Rice Urban Policy Forum Addresses Detroit's Troubled Past and Potential Revival

The 2016 Henry Hart Rice Urban Policy Forum took place on April 27, featuring Thomas Sugrue, Professor of Social and Cultural Analysis and History at the NYU College of Arts and Science. Sugrue spoke about the history of crisis and bankruptcy in Detroit, a city that has garnered recent attention. As an urban historian, Detroit native, and author of the prize-winning book The Origins of the Urban Crisis: Race and Inequality in Postwar Detroit, Sugrue discussed Detroit’s struggles, the limited impact of recent revitalization initiatives, and possibilities for future reinvention.

The much-anticipated annual event drew a crowd of over 100 students, academics, policy makers, and planners. Sugrue was introduced by Mitchell Moss, the Henry Hart Rice Professor of Urban Policy and Planning and the Director of the Rudin Center for Transportation Policy and Management at NYU Wagner. In his welcoming remarks, Moss lightheartedly noted that although New York City lost its status as the nation’s capital to Philadelphia over 200 years ago, NYU recent acquisition of Sugrue as a faculty member “more than made up for that loss.”

Sugrue began his lecture by describing Detroit’s 2013 bankruptcy, an event which only exacerbated conditions in the already beleaguered city. Despite a 25% loss in population from 2000-2010, it was still the largest municipality to file for bankruptcy in United States history. Since its peak in the 1950s, Detroit has hemorrhaged over one million residents, resulting in the proliferation of vacant lots, the eerily rural character of once-populous neighborhoods, and the emptiness within the city’s downtown. This intense depopulation and abandonment has accompanied staggering unemployment rates, which soared above 25% in the aftermath of the 2008 financial crisis.

Although the city no longer has funds to demolish the abandoned residences that dot its landscape, nature seems to be taking over. Once a building loses its roof, Sugrue said as he gestured toward images of ruined mansions, water sets in and the walls collapse.

Sugrue explained that often people attribute Detroit’s decline to its history of racial tensions and the mayoralty of Detroit’s first African-American mayor, Coleman Young. But, he explained, the decline of the city had just as much to do with deindustrialization, aging infrastructure, and improvements in production technology as it did with racial conflict. After serving as the “arsenal of democracy” and the major producer of automobiles in the early 20th century, the ruins of Ford’s Highland Park and River Rouge plants are what remain of Detroit’s former industrial glory.
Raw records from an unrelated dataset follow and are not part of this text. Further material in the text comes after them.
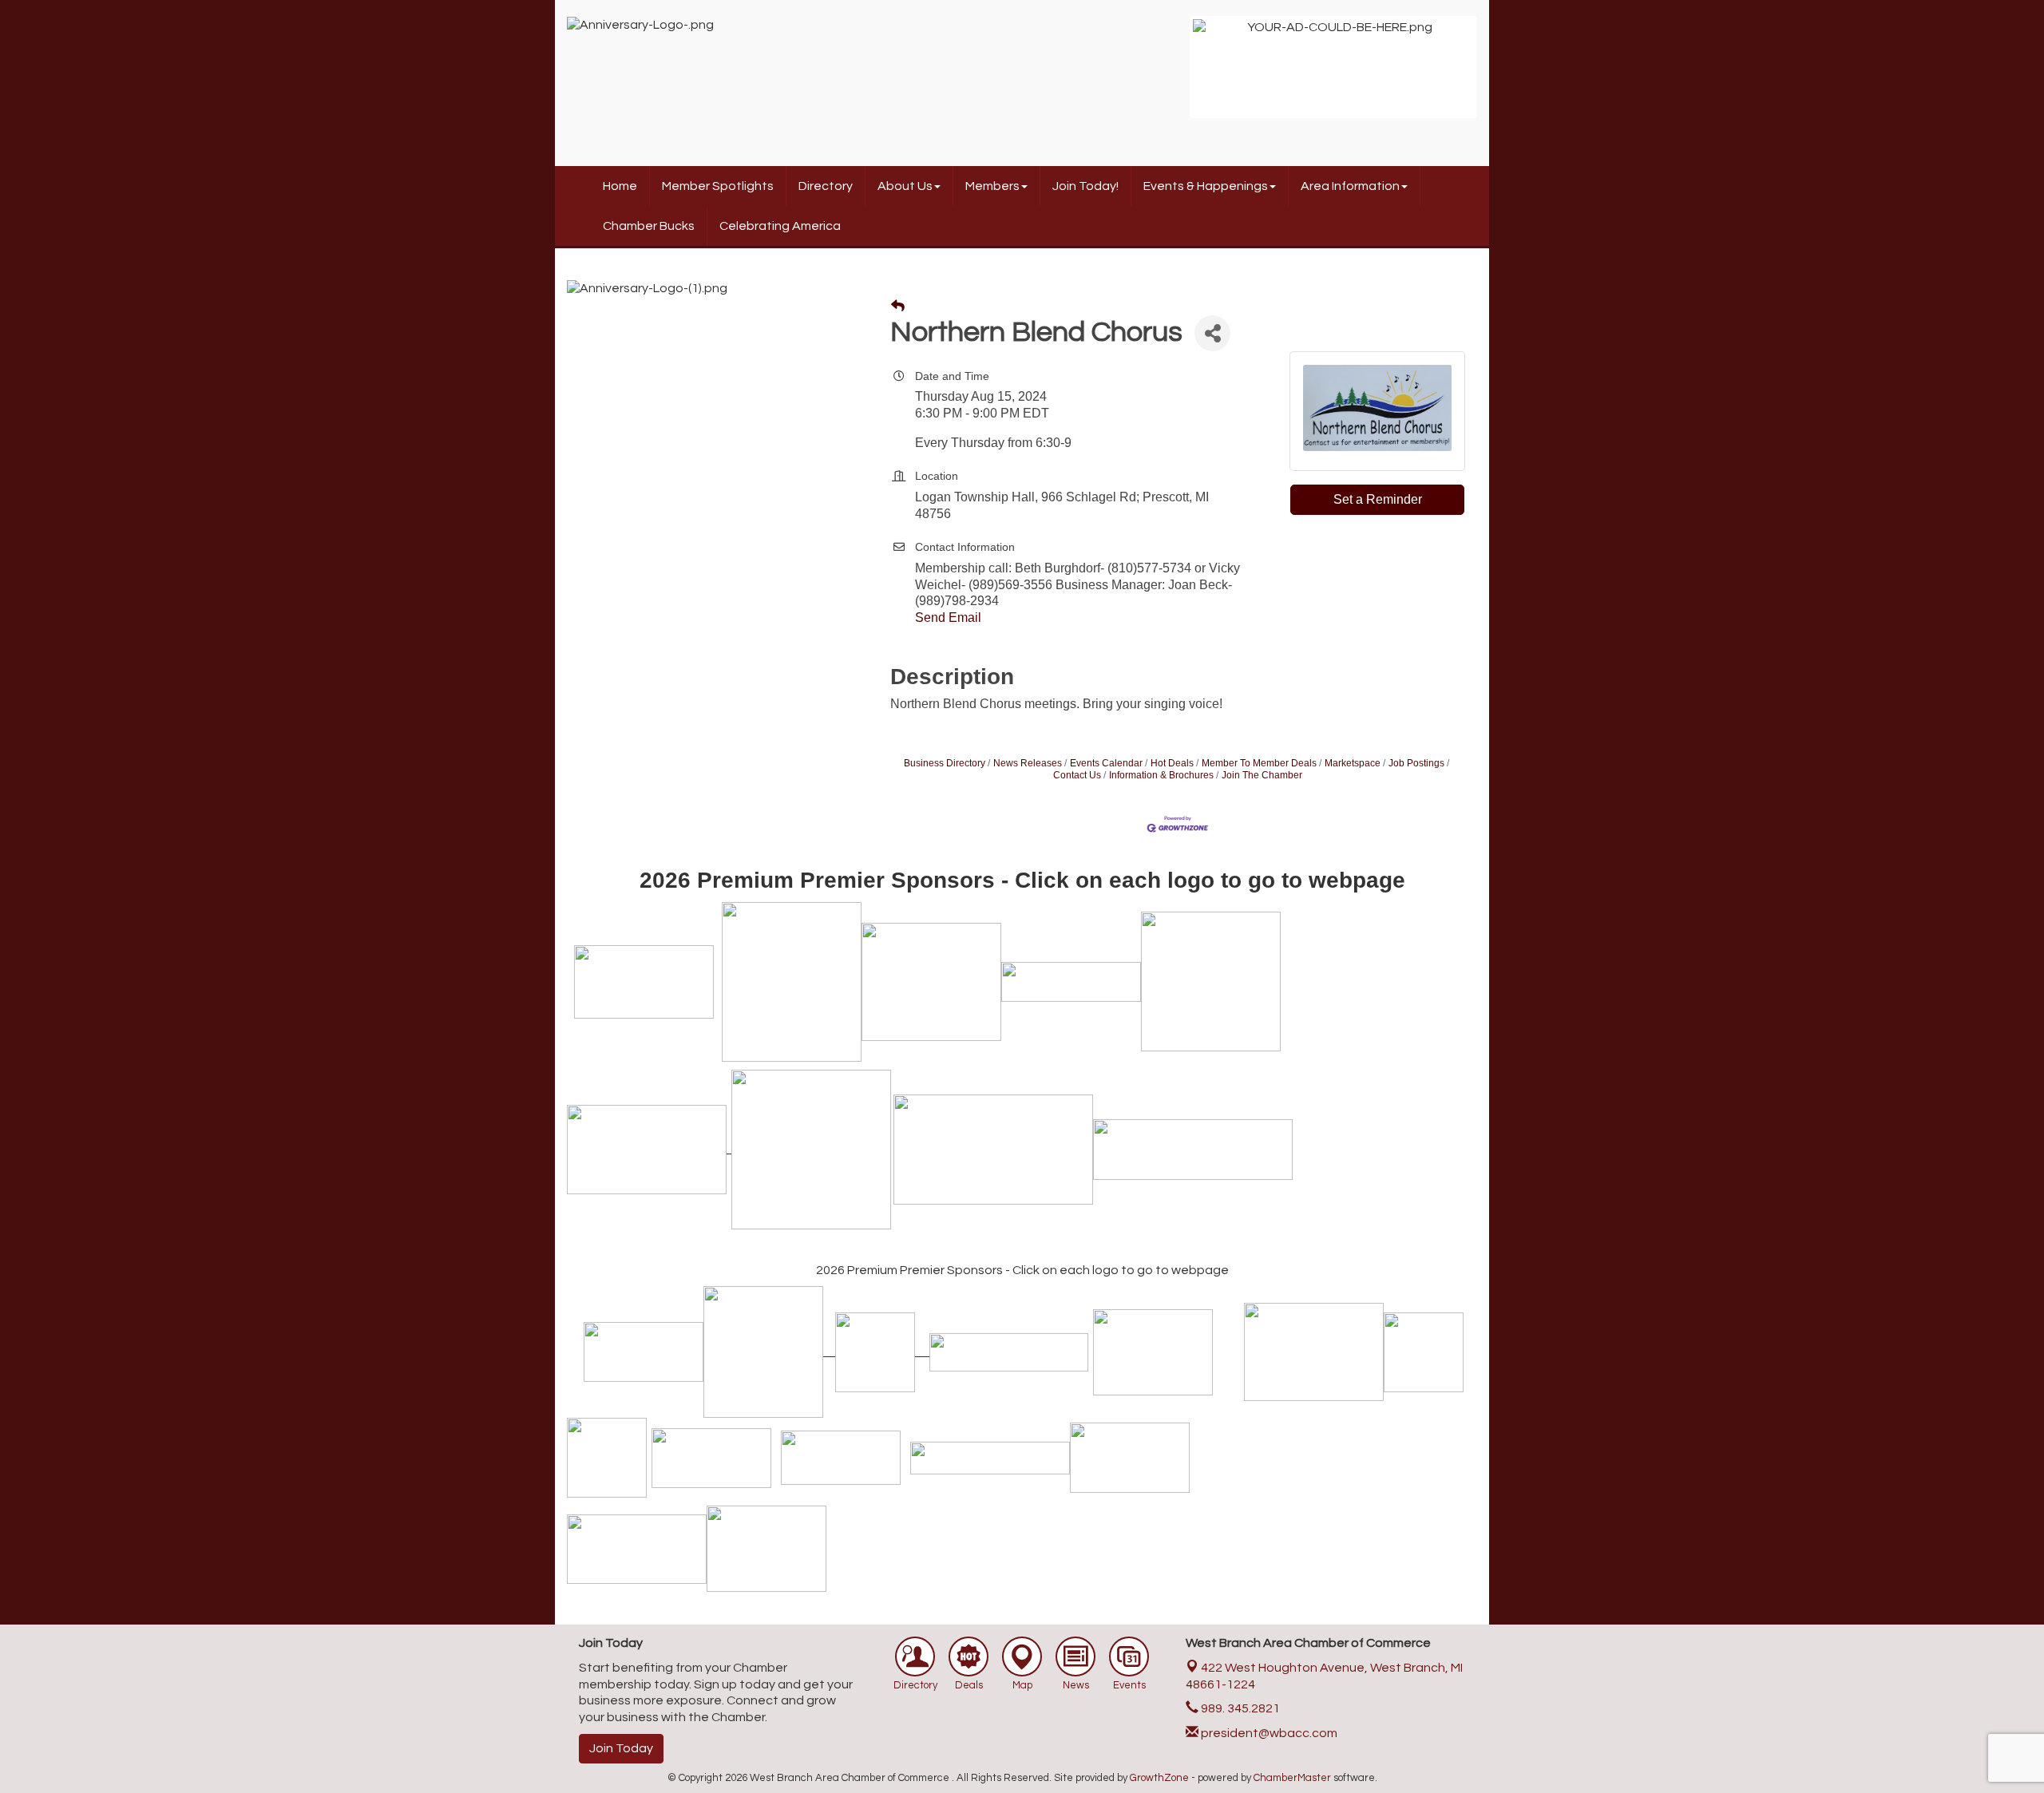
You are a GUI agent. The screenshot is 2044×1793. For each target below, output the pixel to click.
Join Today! (1085, 186)
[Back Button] (898, 306)
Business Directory (944, 763)
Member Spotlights (718, 186)
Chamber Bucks (649, 226)
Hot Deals (1172, 763)
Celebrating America (780, 226)
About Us (905, 186)
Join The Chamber (1262, 775)
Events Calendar (1106, 763)
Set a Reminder (1377, 499)
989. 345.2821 (1239, 1708)
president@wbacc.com (1267, 1733)
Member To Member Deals (1259, 763)
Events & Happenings (1205, 186)
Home (620, 186)
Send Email (948, 617)
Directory (825, 186)
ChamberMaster (1292, 1777)
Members (992, 186)
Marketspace (1352, 763)
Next (1498, 75)
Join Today (621, 1748)
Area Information (1350, 186)
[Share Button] (1212, 333)
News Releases (1027, 763)
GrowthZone (1159, 1777)
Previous (1169, 75)
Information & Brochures (1161, 775)
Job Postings (1416, 763)
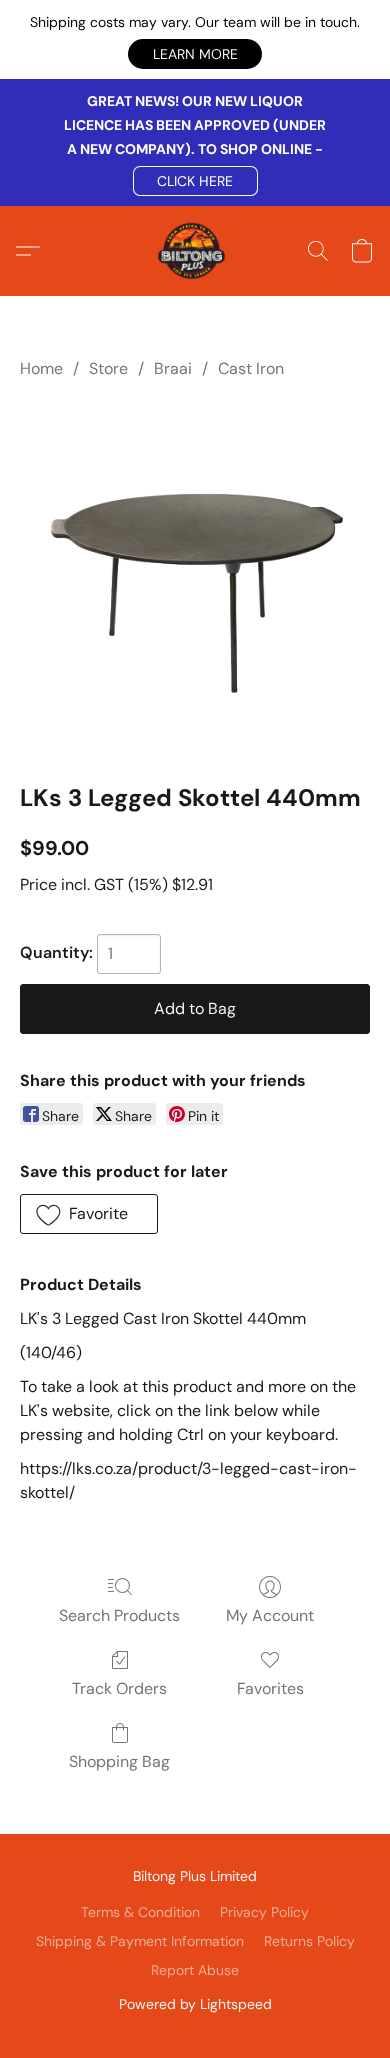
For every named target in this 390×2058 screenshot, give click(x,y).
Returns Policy (309, 1941)
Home (41, 368)
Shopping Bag (119, 1761)
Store (108, 368)
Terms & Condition (140, 1912)
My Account (270, 1615)
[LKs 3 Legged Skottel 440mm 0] (195, 577)
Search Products (119, 1615)
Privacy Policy (264, 1912)
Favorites (270, 1688)
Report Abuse (195, 1970)
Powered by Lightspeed (195, 2004)
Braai (173, 368)
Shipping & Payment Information (140, 1941)
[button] (195, 54)
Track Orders (119, 1688)
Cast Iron (251, 368)
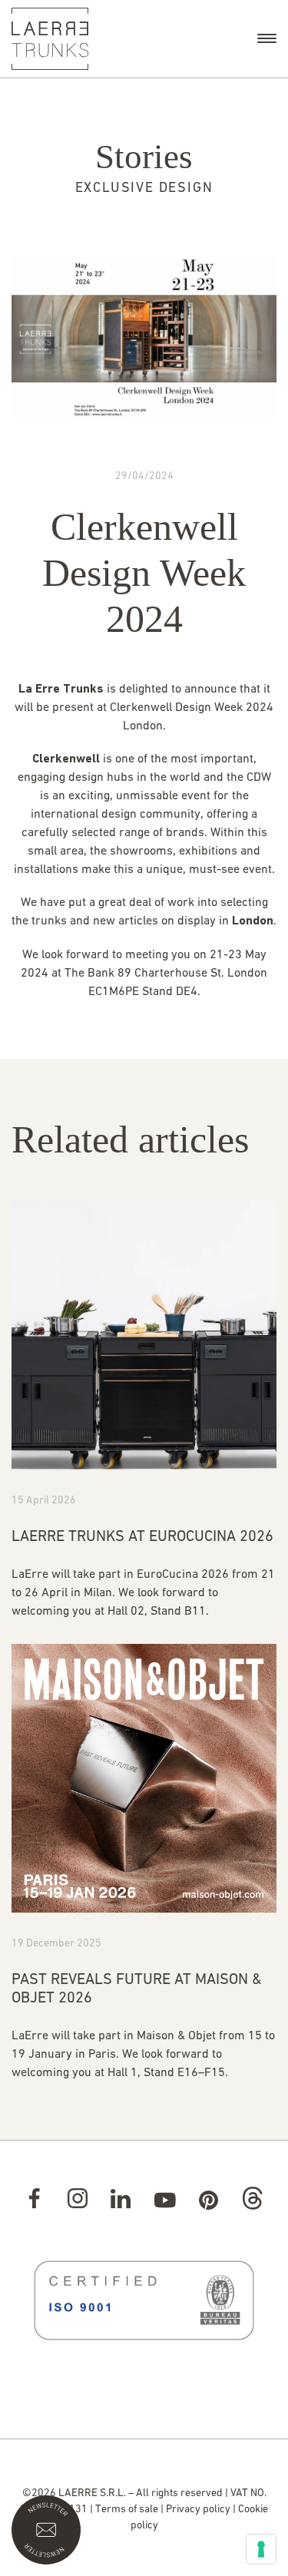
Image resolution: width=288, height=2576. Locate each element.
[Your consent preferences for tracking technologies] (261, 2549)
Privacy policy (198, 2509)
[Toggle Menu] (266, 38)
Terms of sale (126, 2509)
Sugrue touched on the recent “hipsterification” of downtown, where art spaces, ironic bars, and even a Whole Foods have recently set up shop. The impending completion of a three-mile light rail connecting the downtown and midtown neighborhoods and the proposed Red Wings stadium in the center of the city have also generated hype around Detroit’s revival. Despite this apparent progress, Sugrue cautioned against applauding the isolated and almost superficial effects of these improvements. He instead cited the vibrancy of the hospital and medical sector, the diversity of new immigrants, and Detroit’s status as an international city as signs of a new age to come.

While the woes of Michigan’s queen city are far from over, Sugrue signaled to a potentially brighter future for this once great industrial city.